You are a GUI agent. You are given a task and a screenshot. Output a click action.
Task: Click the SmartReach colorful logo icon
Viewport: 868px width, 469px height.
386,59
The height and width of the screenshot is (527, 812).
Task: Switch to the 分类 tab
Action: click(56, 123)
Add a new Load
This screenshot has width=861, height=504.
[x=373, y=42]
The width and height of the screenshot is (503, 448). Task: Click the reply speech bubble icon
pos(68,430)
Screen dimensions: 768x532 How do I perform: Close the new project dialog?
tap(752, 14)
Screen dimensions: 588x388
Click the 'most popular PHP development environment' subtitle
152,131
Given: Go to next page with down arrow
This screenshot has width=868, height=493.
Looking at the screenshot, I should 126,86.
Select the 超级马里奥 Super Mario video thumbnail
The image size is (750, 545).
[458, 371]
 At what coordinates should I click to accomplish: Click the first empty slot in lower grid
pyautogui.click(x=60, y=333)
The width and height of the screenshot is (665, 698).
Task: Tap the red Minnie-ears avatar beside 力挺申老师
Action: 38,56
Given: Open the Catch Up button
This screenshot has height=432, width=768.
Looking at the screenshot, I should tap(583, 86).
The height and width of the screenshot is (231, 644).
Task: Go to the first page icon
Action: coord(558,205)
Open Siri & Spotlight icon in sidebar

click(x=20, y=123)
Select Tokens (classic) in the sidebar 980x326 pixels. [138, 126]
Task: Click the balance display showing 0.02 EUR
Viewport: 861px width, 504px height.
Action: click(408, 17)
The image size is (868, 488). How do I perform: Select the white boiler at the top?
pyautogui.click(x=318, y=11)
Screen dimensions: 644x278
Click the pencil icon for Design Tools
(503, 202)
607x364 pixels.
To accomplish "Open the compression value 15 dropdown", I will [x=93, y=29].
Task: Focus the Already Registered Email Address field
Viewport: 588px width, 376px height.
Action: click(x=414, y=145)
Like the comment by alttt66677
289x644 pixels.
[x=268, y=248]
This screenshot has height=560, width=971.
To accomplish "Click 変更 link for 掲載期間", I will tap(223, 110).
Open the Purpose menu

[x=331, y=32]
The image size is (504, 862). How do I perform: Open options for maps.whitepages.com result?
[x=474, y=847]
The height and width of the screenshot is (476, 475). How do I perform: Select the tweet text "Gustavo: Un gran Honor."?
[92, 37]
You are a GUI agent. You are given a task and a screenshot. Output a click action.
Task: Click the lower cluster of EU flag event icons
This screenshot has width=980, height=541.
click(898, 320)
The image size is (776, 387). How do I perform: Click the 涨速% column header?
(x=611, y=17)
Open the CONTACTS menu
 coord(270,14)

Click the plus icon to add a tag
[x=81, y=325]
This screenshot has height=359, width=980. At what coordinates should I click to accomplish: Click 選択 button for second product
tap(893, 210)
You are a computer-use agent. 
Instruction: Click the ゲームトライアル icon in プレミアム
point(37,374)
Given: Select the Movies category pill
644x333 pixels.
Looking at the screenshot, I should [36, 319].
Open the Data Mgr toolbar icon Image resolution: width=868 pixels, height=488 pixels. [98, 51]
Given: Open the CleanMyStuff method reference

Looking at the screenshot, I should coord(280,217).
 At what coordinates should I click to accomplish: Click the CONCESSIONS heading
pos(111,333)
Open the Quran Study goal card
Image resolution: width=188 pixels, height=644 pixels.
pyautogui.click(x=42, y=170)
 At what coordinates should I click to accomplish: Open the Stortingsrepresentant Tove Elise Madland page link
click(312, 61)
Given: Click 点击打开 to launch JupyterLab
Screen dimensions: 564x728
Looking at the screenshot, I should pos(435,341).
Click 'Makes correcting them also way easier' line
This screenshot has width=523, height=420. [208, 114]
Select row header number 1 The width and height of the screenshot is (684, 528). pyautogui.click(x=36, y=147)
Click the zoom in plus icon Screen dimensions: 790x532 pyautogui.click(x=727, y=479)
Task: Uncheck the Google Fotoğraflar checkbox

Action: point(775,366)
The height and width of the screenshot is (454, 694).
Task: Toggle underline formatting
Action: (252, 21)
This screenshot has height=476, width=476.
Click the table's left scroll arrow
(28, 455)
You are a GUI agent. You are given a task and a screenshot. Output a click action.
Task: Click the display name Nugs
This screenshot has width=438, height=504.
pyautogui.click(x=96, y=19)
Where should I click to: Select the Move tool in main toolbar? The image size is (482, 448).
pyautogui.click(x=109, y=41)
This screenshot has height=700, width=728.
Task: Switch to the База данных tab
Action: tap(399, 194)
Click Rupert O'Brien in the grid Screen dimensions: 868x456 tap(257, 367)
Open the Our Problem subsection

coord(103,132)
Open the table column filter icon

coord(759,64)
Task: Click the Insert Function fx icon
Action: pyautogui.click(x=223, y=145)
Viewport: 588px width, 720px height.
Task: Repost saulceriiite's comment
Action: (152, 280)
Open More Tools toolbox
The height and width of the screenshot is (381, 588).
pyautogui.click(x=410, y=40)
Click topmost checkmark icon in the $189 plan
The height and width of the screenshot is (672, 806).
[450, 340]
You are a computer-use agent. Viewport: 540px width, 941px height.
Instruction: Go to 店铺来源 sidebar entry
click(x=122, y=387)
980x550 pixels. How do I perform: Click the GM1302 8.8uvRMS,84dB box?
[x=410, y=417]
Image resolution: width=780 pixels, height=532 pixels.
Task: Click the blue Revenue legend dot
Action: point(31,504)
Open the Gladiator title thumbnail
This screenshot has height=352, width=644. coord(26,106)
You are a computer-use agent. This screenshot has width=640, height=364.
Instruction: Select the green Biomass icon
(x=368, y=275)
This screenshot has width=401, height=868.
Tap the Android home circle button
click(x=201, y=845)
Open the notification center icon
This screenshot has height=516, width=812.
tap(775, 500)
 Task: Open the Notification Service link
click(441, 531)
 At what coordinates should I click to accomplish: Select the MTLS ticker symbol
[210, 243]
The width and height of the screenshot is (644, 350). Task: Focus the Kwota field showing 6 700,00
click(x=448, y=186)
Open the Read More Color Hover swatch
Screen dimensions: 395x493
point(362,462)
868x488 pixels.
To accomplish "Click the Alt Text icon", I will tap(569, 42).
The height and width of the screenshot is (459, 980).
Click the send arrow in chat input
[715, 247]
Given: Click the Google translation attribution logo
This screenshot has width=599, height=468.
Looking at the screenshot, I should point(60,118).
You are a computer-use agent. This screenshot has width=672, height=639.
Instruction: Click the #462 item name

◆ ◆ ◆ ◆

#### Assignment
If a line in the records contains "name", report it.

#### Task output
Task: Click the display name Nugs
Instruction: Click the #462 item name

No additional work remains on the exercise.